Dhamon enarcó una ceja.

—También me engañó a mí, amigo. Lobos. ¡Ja! —Maldred sonrió malicioso—. Y si quiere mantener nuestra amistad, dejarte tranquilo es el precio.

—Está lleno de mentiras.

La voz de Dhamon sonó apagada. El guerrero vigilaba a Donnag con el rabillo del ojo, mientras el caudillo ogro volvía a pavonearse ante sus mercenarios.

—Bueno, aquí tienes una mentira que encontrarás divertida —Maldred rió por lo bajo—. Dijo a Sombrío que había rodado por las escaleras de su mansión y se había roto la mandíbula. Y Donnag contó a sus guardias la misma historia. —Maldred alzó la mano y jugueteó con una cadena de platino que colgaba alrededor de su cuello y se alargaba por debajo de su túnica de cuero; había un bulto en el pecho, donde descansaba la Aflicción de Lahue—. El soberano de Blode no puede admitir que ha sido vapuleado por un humano insignificante.

—De todos modos —dijo Dhamon—, me sentiré mejor lejos de aquí.

—¿Y qué hay de Rikali? —Maldred palmeó la espalda de su amigo.

—Todavía se está reponiendo en casa de Sombrío. Las heridas que sufrió en la caída evidentemente eran más graves de lo que pensé. Estará allí unos cuantos días más.
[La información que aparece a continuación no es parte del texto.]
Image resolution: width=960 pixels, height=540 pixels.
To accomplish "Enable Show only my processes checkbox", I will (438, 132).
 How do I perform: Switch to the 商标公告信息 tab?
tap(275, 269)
—¿Y sabe que no vas a esperarla, que marchas con nosotros?

—Sí —asintió él—. Y no está demasiado contenta.

—¿Sabe que no vas a regresar? —La expresión de Maldred se ensombreció.
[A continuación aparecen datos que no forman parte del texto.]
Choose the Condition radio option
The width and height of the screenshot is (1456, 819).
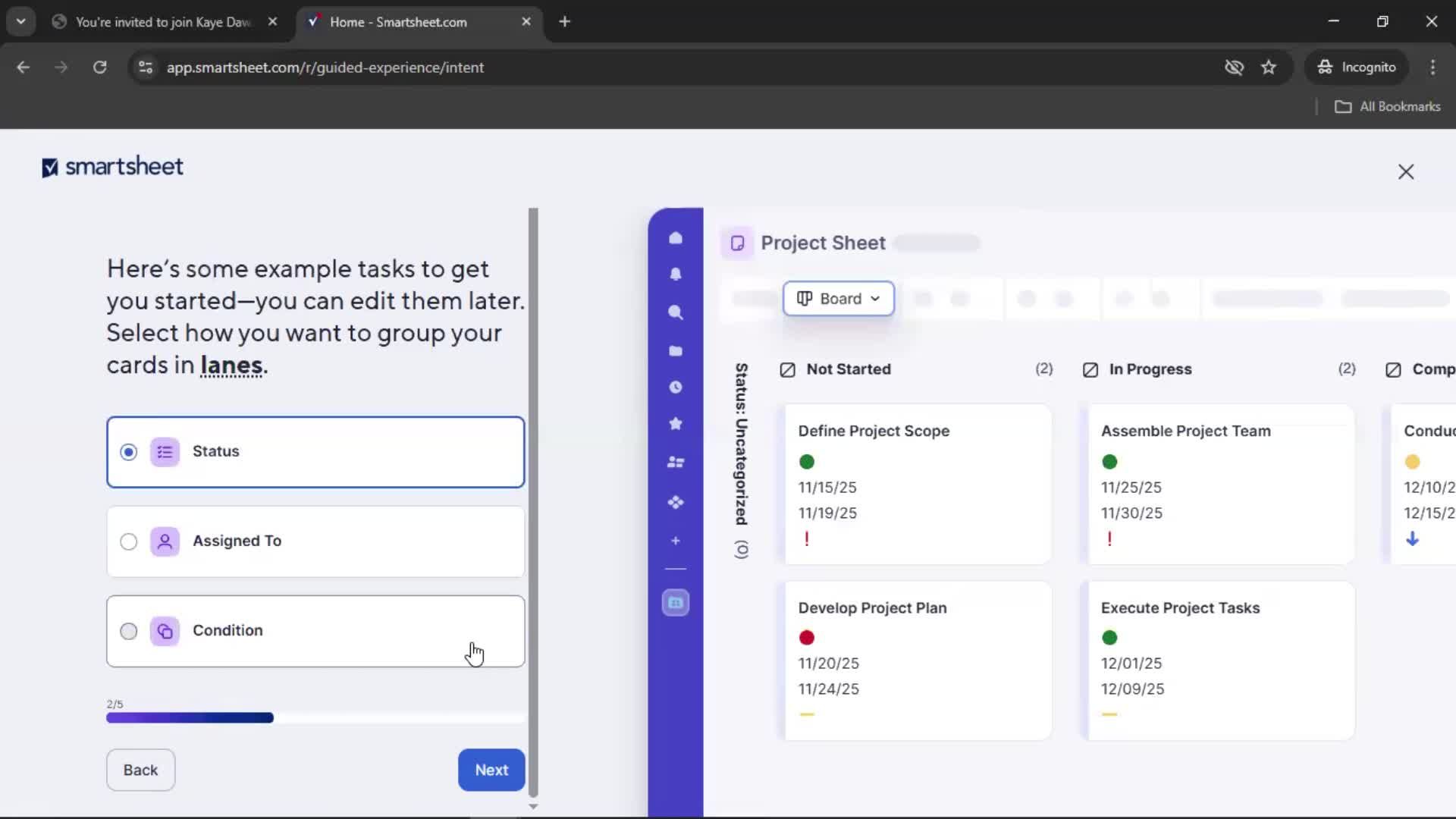point(129,631)
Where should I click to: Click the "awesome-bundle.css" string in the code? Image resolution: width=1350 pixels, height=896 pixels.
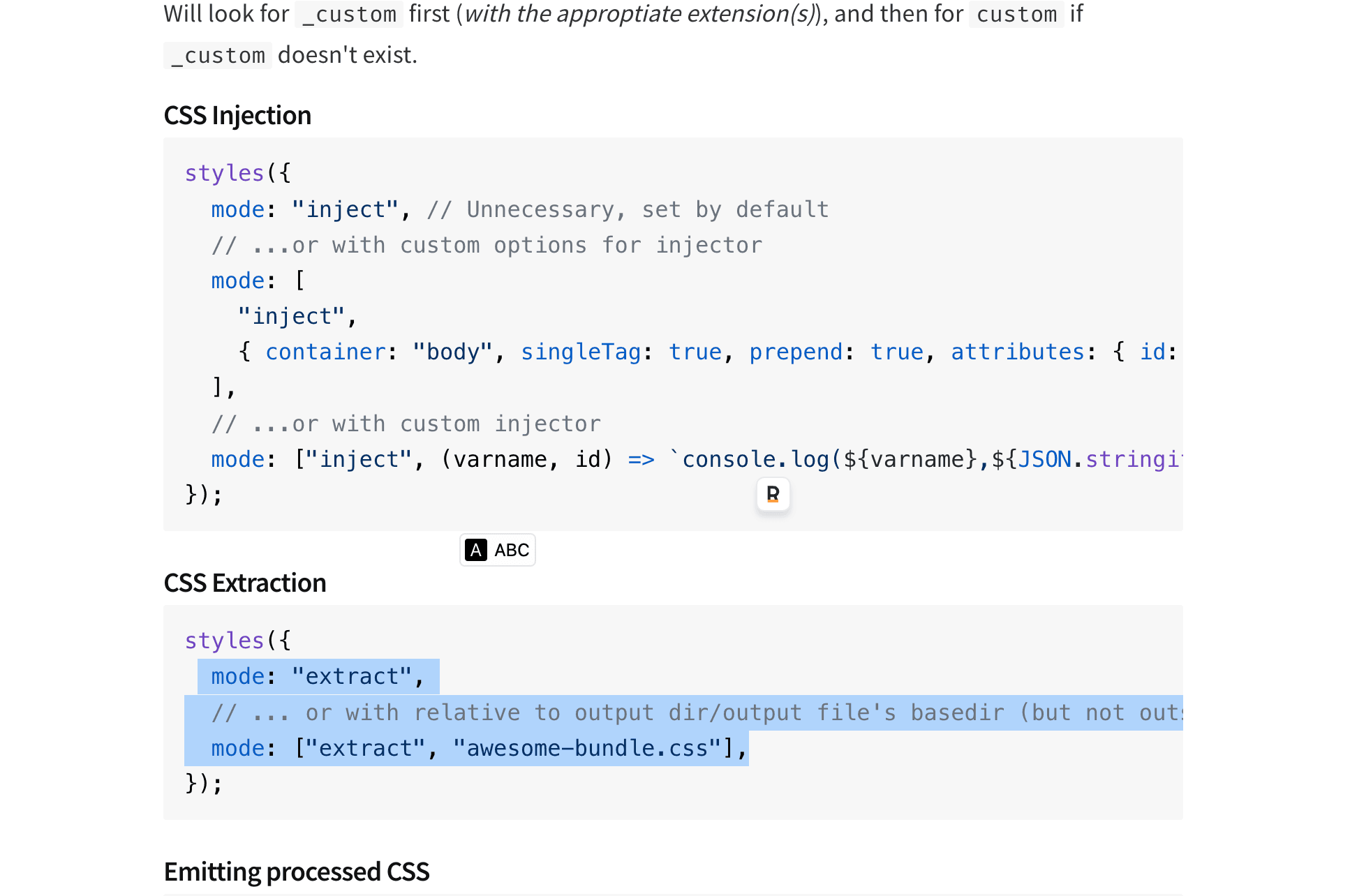pyautogui.click(x=586, y=749)
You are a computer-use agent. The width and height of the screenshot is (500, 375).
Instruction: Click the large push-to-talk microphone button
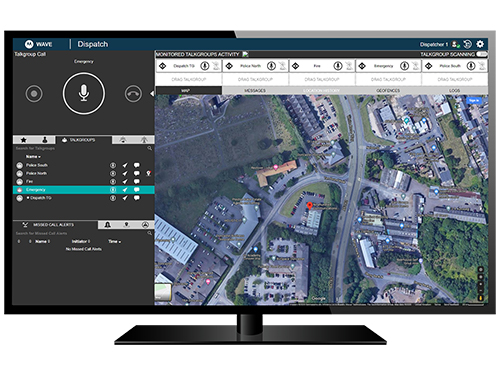[x=84, y=93]
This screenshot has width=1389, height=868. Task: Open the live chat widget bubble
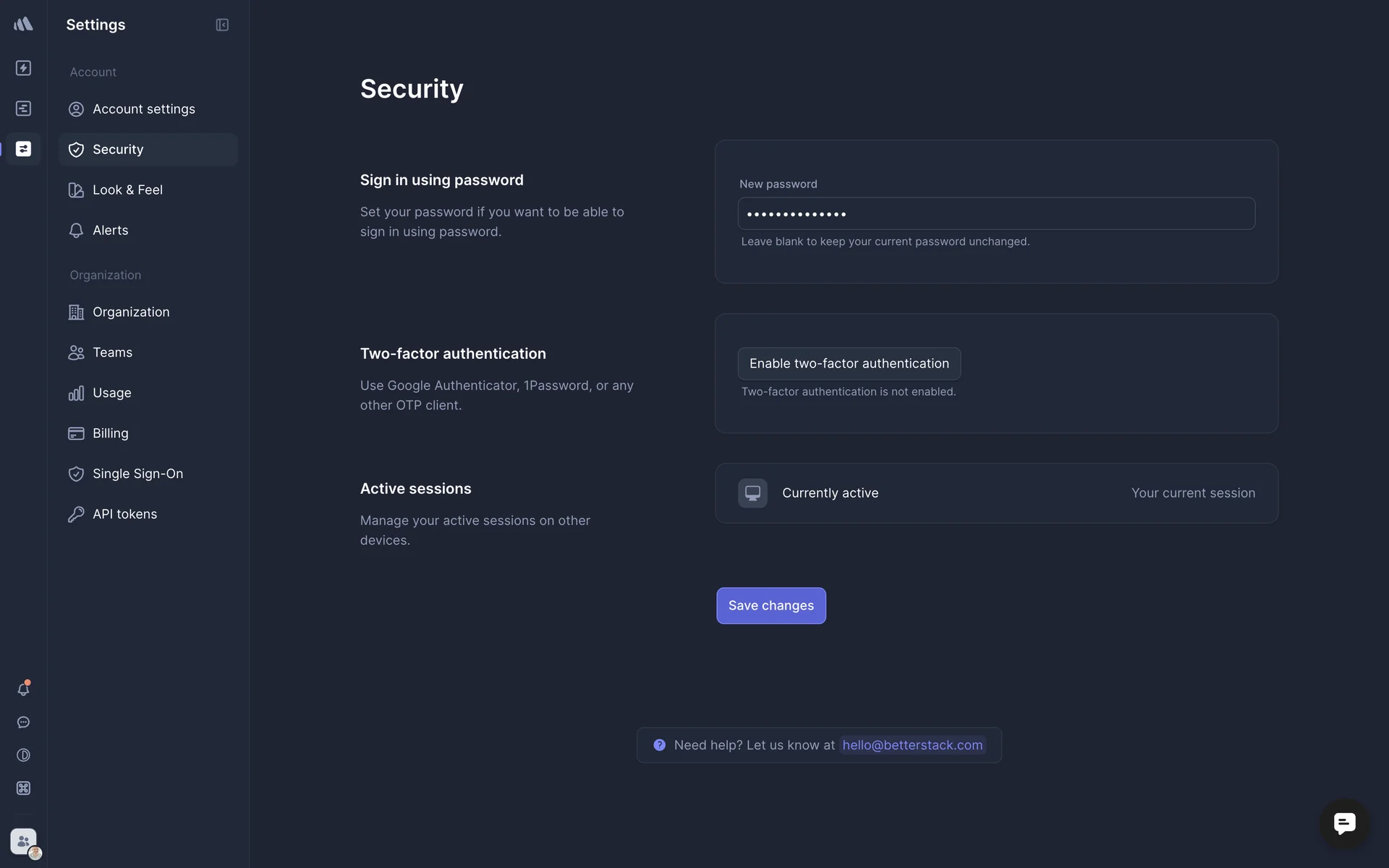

Dhamon sabía, por una breve conversación con Rig, que la semielfa había estado fluctuando entre la conciencia y la inconsciencia durante el viaje de regreso a Bloten y que no sabía que él la había dejado atrás. Rig no se lo había dicho, al parecer considerando que ese asunto no era de su incumbencia. Dhamon la había visitado la víspera, entrada la noche, en la casa del sanador ogro, y le había dicho que iría a verla cuando regresaran a Bloten de su viaje al pantano.

—No —respondió—. No lo sabe. Y al menos no tengo que preocuparme de que vaya a seguirnos. Odia la idea de tener que arrastrarse por una ciénaga.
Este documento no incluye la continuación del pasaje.